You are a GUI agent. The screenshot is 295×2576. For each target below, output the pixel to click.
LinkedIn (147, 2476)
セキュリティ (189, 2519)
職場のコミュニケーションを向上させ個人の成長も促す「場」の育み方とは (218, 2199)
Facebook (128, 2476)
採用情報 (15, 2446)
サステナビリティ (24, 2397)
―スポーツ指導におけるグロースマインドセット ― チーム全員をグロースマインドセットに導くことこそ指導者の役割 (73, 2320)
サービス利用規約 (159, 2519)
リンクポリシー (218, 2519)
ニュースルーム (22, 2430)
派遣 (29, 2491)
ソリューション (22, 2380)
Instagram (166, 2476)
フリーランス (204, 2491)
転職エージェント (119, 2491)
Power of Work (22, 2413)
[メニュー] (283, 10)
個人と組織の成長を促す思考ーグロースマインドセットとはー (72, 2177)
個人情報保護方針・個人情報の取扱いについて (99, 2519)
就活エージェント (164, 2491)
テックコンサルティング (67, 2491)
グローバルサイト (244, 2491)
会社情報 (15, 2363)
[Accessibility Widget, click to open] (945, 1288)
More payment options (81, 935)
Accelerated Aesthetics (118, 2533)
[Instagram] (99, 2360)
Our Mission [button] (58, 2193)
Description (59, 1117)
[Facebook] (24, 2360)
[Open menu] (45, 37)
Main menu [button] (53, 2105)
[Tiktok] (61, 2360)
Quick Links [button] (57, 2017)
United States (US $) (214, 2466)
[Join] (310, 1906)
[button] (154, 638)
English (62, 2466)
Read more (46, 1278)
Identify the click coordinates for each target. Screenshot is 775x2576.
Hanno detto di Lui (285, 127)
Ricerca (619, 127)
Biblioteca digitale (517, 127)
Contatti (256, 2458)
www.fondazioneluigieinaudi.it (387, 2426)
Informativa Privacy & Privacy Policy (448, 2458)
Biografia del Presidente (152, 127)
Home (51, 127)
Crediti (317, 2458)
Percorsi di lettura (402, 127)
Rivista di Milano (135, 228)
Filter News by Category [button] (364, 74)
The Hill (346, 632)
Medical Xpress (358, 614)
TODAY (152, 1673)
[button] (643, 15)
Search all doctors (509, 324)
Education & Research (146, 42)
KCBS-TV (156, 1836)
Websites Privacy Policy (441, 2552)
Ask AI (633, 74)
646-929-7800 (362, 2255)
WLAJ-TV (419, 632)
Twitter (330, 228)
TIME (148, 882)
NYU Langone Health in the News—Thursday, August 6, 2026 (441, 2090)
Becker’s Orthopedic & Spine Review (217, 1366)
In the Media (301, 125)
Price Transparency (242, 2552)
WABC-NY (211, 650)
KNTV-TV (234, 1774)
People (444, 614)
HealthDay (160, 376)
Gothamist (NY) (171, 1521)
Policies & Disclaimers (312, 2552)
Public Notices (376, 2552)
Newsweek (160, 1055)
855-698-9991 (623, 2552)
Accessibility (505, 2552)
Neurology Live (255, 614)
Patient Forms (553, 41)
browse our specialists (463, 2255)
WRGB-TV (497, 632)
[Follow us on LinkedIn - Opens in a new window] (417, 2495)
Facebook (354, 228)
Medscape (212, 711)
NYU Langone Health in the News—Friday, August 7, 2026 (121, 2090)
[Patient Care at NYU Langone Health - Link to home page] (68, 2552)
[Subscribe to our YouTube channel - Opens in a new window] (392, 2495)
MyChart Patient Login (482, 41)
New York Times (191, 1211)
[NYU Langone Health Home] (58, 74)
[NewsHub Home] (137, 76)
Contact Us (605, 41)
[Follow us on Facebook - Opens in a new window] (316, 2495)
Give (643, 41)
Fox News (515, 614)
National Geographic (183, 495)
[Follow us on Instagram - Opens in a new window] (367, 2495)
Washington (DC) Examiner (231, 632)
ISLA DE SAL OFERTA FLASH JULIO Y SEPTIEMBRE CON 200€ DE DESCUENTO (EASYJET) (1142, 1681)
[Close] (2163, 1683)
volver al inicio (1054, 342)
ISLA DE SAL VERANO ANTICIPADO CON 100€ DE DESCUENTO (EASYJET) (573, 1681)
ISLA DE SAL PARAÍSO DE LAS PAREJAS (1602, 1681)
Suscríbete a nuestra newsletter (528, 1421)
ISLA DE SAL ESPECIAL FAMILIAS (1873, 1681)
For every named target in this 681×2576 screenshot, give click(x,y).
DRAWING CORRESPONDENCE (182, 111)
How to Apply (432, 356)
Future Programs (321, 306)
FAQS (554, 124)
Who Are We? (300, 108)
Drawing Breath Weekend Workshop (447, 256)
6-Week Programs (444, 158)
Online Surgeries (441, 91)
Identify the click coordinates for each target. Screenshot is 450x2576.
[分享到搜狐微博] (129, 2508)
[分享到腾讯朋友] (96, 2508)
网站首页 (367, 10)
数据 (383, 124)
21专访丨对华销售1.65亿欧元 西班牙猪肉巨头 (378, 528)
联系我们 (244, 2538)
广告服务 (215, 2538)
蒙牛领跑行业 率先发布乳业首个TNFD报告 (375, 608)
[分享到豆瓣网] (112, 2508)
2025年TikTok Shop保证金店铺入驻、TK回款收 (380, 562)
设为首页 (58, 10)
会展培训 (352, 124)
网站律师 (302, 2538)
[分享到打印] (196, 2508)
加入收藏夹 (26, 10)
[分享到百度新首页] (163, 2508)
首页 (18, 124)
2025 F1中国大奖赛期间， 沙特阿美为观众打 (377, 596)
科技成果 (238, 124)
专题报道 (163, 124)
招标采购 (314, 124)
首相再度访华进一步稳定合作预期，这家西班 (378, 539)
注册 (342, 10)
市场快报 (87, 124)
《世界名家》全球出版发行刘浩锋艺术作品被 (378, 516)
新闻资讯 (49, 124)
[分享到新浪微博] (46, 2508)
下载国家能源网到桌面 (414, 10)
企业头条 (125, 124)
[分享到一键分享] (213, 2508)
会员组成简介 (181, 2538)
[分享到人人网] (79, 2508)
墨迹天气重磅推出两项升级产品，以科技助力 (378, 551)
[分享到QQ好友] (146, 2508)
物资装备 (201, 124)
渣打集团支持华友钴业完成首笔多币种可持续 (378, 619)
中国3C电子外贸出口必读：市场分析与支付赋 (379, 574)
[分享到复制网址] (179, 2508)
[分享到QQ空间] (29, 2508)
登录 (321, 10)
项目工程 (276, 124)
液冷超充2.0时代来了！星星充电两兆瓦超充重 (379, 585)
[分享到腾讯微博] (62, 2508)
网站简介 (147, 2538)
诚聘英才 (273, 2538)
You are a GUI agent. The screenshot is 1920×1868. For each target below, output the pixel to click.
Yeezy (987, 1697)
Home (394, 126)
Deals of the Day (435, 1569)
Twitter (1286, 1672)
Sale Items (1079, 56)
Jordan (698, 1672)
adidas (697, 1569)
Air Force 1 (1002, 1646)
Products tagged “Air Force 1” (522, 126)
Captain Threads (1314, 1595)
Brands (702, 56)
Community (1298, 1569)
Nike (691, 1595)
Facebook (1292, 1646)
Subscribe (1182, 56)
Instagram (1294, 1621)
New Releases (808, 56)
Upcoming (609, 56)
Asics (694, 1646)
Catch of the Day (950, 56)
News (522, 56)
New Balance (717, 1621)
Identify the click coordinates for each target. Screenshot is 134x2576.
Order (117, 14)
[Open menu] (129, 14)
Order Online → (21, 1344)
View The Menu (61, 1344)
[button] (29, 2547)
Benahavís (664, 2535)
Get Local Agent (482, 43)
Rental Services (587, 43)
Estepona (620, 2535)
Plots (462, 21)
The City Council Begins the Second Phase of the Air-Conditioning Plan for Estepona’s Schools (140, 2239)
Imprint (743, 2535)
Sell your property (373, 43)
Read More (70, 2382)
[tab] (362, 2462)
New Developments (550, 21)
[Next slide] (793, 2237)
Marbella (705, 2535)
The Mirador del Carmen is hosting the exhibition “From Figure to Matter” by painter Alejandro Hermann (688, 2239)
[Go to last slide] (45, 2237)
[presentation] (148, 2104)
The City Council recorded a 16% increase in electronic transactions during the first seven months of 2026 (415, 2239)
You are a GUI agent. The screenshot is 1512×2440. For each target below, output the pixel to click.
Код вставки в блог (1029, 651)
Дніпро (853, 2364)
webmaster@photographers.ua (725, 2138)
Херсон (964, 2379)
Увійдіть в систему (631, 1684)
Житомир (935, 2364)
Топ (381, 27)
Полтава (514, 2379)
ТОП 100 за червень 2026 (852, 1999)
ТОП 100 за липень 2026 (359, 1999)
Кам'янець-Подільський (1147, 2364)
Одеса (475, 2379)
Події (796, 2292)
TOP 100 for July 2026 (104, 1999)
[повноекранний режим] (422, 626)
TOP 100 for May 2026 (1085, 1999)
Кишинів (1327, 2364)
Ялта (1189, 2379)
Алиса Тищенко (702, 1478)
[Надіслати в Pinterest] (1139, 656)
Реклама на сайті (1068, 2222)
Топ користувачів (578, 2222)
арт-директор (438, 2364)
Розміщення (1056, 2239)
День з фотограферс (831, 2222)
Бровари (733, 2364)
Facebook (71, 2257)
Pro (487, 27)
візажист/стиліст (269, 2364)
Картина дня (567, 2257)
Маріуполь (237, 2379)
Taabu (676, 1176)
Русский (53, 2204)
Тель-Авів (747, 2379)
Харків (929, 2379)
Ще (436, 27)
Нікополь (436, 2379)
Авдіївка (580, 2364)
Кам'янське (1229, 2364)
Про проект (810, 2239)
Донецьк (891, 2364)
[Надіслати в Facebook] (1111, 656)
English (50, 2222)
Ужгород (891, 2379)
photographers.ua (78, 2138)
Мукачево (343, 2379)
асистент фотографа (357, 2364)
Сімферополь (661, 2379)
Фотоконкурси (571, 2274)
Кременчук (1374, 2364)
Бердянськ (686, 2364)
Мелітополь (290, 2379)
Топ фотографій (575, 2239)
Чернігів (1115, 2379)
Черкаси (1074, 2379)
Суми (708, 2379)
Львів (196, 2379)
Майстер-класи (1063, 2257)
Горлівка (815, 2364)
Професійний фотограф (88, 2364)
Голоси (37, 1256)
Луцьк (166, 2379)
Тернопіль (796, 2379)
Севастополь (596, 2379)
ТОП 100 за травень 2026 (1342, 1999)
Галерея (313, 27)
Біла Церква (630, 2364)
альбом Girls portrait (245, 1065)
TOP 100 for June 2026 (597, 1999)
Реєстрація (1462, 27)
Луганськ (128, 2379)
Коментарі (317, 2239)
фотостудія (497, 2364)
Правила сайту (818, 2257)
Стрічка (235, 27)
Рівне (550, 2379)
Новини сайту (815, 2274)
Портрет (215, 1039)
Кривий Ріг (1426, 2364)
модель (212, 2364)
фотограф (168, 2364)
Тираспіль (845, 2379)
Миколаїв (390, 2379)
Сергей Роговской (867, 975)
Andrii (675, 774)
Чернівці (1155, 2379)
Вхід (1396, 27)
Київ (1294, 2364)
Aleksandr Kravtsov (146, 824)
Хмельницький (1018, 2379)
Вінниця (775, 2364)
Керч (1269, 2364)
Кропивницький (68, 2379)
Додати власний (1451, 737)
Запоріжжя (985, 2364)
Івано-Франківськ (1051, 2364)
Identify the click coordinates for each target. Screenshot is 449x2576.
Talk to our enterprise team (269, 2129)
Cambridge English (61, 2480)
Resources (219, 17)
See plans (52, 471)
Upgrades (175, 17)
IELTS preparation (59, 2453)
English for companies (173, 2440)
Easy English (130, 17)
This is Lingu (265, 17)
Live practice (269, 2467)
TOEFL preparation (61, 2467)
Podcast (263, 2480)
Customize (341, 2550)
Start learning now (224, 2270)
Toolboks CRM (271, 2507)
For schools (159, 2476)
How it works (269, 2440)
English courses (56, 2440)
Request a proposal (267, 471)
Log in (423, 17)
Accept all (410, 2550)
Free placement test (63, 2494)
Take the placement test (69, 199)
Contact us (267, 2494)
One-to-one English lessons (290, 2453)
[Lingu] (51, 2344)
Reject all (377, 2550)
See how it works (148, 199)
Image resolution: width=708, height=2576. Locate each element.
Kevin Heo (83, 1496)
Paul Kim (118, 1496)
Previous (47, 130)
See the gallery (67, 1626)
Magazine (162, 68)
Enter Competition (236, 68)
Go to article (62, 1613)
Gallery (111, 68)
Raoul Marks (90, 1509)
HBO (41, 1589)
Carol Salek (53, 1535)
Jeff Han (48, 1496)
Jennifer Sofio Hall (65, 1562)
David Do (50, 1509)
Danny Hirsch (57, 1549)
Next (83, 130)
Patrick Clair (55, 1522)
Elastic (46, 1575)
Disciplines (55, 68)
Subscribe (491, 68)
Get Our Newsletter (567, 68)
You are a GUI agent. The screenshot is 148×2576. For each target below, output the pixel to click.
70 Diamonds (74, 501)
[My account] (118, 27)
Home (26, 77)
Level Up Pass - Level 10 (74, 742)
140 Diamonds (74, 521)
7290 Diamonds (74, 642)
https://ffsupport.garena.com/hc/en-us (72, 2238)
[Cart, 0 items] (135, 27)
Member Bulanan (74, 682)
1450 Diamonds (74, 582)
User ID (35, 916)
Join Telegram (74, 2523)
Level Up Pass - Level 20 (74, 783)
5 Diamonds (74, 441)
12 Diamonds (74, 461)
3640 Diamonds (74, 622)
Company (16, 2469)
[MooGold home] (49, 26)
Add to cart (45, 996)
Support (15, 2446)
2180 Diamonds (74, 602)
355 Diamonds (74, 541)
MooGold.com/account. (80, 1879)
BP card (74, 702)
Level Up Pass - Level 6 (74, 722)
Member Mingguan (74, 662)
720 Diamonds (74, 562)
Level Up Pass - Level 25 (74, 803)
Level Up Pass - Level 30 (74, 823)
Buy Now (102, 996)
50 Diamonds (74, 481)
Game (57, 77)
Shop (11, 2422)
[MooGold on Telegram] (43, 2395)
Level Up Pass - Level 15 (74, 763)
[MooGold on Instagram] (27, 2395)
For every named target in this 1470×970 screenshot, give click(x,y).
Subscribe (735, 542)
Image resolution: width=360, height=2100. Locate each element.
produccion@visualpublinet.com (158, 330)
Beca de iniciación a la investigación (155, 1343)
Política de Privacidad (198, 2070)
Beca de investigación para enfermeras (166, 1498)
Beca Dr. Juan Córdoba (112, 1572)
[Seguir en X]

____

_What the exercise asks_. For this exercise, please copy exactly the lines of the material above from its first line through the line where "Twitter (330, 228)" appears.

_Expected answer_.
You are a GUI agent. The screenshot is 295×2576. For each target below, output the pixel to click.
LinkedIn (147, 2476)
セキュリティ (189, 2519)
職場のコミュニケーションを向上させ個人の成長も促す「場」の育み方とは (218, 2199)
Facebook (128, 2476)
採用情報 (15, 2446)
サステナビリティ (24, 2397)
―スポーツ指導におけるグロースマインドセット ― チーム全員をグロースマインドセットに導くことこそ指導者の役割 (73, 2320)
サービス利用規約 (159, 2519)
リンクポリシー (218, 2519)
ニュースルーム (22, 2430)
派遣 (29, 2491)
ソリューション (22, 2380)
Instagram (166, 2476)
フリーランス (204, 2491)
転職エージェント (119, 2491)
Power of Work (22, 2413)
[メニュー] (283, 10)
個人と組織の成長を促す思考ーグロースマインドセットとはー (72, 2177)
個人情報保護方針・個人情報の取扱いについて (99, 2519)
就活エージェント (164, 2491)
テックコンサルティング (67, 2491)
グローバルサイト (244, 2491)
会社情報 (15, 2363)
[Accessibility Widget, click to open] (945, 1288)
More payment options (81, 935)
Accelerated Aesthetics (118, 2533)
[Instagram] (99, 2360)
Our Mission [button] (58, 2193)
Description (59, 1117)
[Facebook] (24, 2360)
[Open menu] (45, 37)
Main menu [button] (53, 2105)
[Tiktok] (61, 2360)
Quick Links [button] (57, 2017)
United States (US $) (214, 2466)
[Join] (310, 1906)
[button] (154, 638)
English (62, 2466)
Read more (46, 1278)
Identify the click coordinates for each target. Screenshot is 775x2576.
Hanno detto di Lui (285, 127)
Ricerca (619, 127)
Biblioteca digitale (517, 127)
Contatti (256, 2458)
www.fondazioneluigieinaudi.it (387, 2426)
Informativa Privacy & Privacy Policy (448, 2458)
Biografia del Presidente (152, 127)
Home (51, 127)
Crediti (317, 2458)
Percorsi di lettura (402, 127)
Rivista di Milano (135, 228)
Filter News by Category [button] (364, 74)
The Hill (346, 632)
Medical Xpress (358, 614)
TODAY (152, 1673)
[button] (643, 15)
Search all doctors (509, 324)
Education & Research (146, 42)
KCBS-TV (156, 1836)
Websites Privacy Policy (441, 2552)
Ask AI (633, 74)
646-929-7800 (362, 2255)
WLAJ-TV (419, 632)
Twitter (330, 228)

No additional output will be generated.